In [13]: s                                                                      
Out[13]: 'some text'

In [14]: b = s.encode("ascii")                                                  

In [15]: b                                                                      
Out[15]: b'some text'

Note the little 'b' before the quote. In that case, they look almost identical, as I encoded in ASCII. But what if I had some non-ASCII text?:

In [18]: s = "temp = 10\u00B0"                                                  

In [19]: s                                                                      
Out[19]: 'temp = 10°'

In [20]: b = s.encode("ascii")                                                  
---------------------------------------------------------------------------
UnicodeEncodeError                        Traceback (most recent call last)
<ipython-input-20-3930abba6989> in <module>
----> 1 b = s.encode("ascii")

UnicodeEncodeError: 'ascii' codec can't encode character '\xb0' in position 9: ordinal not in range(128)

oops, can't do that -- the degree symbol is not part of ASCII. But I can do utf-8:

In [21]: b = s.encode("utf-8")                                                  

In [22]: b                                                                      
Out[22]: b'temp = 10\xc2\xb0'

which now displays the byte values, escaping the non-ascii ones. So that bytes object is what would get written to a netcdf file, or any other binary file.

And Python can just as easily encode that text in any supported encoding, of which there are many:

In [28]: s.encode("utf-16")                                                     
Out[28]: b'\xff\xfet\x00e\x00m\x00p\x00 \x00=\x00 \x001\x000\x00\xb0\x00'

But please don't use that one!

So anyway, the relevant point here is that there is NOTHING special about utf-8 as far as Python is concerned. And in fact, Python is well suited to handle pretty much any encoding folks choose to use -- but it doesn't help a bit with the fundamental problem that you need to know what the encoding of your data is in in order to use it. And if Python software (like any other) is going to write a netcdf file with non-ascii text in it, it needs to know what encoding to use.

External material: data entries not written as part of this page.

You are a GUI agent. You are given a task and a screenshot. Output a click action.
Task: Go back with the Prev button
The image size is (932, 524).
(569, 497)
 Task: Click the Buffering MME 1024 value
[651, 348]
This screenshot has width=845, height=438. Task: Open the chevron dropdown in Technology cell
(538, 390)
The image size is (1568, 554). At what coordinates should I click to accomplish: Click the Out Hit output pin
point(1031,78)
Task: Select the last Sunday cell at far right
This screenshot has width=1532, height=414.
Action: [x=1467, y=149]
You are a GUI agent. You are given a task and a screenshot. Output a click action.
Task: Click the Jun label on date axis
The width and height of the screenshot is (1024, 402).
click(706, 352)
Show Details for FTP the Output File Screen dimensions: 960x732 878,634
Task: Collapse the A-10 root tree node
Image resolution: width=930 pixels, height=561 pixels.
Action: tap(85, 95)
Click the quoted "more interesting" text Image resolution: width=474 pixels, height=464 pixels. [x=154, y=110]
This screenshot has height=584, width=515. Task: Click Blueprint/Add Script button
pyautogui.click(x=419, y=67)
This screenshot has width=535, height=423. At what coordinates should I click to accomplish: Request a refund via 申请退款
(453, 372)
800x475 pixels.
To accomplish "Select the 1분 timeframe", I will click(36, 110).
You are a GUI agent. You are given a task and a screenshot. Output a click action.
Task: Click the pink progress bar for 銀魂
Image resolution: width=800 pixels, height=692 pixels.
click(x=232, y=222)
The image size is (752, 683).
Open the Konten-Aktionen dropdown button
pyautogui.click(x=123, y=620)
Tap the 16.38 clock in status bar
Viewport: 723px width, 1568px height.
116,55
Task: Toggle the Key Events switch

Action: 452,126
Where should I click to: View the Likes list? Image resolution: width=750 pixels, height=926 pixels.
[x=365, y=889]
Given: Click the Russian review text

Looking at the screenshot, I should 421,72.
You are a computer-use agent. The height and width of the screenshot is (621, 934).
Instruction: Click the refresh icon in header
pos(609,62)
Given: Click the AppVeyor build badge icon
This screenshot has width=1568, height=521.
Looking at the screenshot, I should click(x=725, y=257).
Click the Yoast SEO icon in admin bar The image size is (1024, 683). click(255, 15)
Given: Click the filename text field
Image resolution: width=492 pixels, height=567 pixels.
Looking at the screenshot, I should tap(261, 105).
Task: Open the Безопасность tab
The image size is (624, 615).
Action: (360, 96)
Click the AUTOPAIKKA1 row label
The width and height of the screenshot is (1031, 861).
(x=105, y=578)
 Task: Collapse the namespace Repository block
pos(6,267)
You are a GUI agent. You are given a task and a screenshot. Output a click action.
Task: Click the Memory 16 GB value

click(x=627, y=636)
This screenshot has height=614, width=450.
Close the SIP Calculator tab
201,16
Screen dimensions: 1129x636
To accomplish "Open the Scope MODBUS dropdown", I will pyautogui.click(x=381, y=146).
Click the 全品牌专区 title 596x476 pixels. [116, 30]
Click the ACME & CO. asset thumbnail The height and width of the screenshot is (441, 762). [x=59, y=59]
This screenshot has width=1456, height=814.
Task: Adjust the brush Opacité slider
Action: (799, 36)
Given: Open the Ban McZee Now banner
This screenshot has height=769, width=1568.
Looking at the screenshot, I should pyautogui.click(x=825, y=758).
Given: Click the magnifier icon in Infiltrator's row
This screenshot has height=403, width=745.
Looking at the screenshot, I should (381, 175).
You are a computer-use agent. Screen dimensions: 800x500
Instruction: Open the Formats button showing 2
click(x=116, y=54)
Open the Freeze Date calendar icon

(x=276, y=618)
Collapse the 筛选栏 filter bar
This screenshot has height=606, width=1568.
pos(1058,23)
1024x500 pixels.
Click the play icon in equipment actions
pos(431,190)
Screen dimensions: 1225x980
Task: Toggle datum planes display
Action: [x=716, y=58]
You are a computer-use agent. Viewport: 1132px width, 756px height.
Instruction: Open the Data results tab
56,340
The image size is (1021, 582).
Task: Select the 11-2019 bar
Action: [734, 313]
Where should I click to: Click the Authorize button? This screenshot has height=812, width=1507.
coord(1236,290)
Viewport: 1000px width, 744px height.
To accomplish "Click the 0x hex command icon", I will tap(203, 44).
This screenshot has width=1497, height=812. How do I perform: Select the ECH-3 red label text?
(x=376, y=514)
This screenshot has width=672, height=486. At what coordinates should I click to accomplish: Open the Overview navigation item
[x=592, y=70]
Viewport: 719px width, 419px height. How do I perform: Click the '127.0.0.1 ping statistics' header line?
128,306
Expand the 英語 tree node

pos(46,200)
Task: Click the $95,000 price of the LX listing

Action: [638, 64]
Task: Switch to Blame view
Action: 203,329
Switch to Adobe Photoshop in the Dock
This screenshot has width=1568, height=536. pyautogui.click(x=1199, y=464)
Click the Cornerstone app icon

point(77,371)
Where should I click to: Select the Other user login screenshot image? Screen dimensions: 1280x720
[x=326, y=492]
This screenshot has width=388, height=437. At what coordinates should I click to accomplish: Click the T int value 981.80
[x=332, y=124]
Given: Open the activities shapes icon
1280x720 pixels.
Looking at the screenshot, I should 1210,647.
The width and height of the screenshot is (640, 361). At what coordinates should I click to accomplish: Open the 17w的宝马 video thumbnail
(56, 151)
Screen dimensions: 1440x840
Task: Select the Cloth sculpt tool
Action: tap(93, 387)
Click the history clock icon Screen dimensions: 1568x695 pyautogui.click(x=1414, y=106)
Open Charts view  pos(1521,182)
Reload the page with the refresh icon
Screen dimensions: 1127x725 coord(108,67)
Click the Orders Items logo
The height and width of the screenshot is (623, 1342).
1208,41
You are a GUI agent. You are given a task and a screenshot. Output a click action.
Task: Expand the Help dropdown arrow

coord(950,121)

The other complication that has come up here is that, IIUC, the netCDF4 Python library (A wrapper around the c libnetcdf) I think makes no distinction between the netcdf types CHAR and STRING (don't quote me on that), but that's a decision of the library authors, not a limitation of Python.

Actually, it does seem to give the user some control:

https://unidata.github.io/netcdf4-python/netCDF4/index.html#netCDF4.chartostring

Note that utf-8 is the default, but you can do whatever you want.

In any case, the Python libraries can be made to work with anything reasonable CF decides, even if I have to write the PRs myself :-)

Sorry to be so long winded, but this IS confusing stuff!

ChrisBarker-NOAA commented 4 years ago

one small additional nota about Python and Unicode:

The post Jim pointed us to:

https://lucumr.pocoo.org/2014/1/5/unicode-in-2-and-3/

Is now six years old -- and many of the issues brought up have been addressed.

And the the author of that post has another post on the dangers of refereeing back to such older opinions:

https://lucumr.pocoo.org/2016/11/5/be-careful-about-what-you-dislike/

Another issue with that discussion is that it's written from the perspective of what some folks in the community are calling "byte slingers": Those that write libraries and the like that deal with binary data and protocols. And the fact is that Python3's String model is NOT as well suited to those use cases. But it is massively better suited to most more "casual" use cases. In that post, he refers to "beginners", but it's not beginners, it's anyone that does not understand the subtleties of binary data, encodings, and the like. Which is most of us "scientific programers".

Bringing this back to CF: For CF, ideally we would choose an approach that is well suited to the "Normal scientific programmer", and leave the encoding/decoding to the libraries. And have confidence that the "byte slingers" will correctly write the libraries to match the standard, and make things "just work" for most users.

JimBiardCics commented 4 years ago

@ChrisBarker-NOAA My original observation was that we can absolutely split off some of these issues. I see two issues being peeled off from the base issue.

I think you've made a strong case for starting out by specifying ASCII and Unicode / UTF-8 as the only valid contents for string attributes, with one of the two spinoff issues addressing the question of broadening the options.

ChrisBarker-NOAA commented 4 years ago

My original observation was that we can absolutely split off some of these issues. Agreed.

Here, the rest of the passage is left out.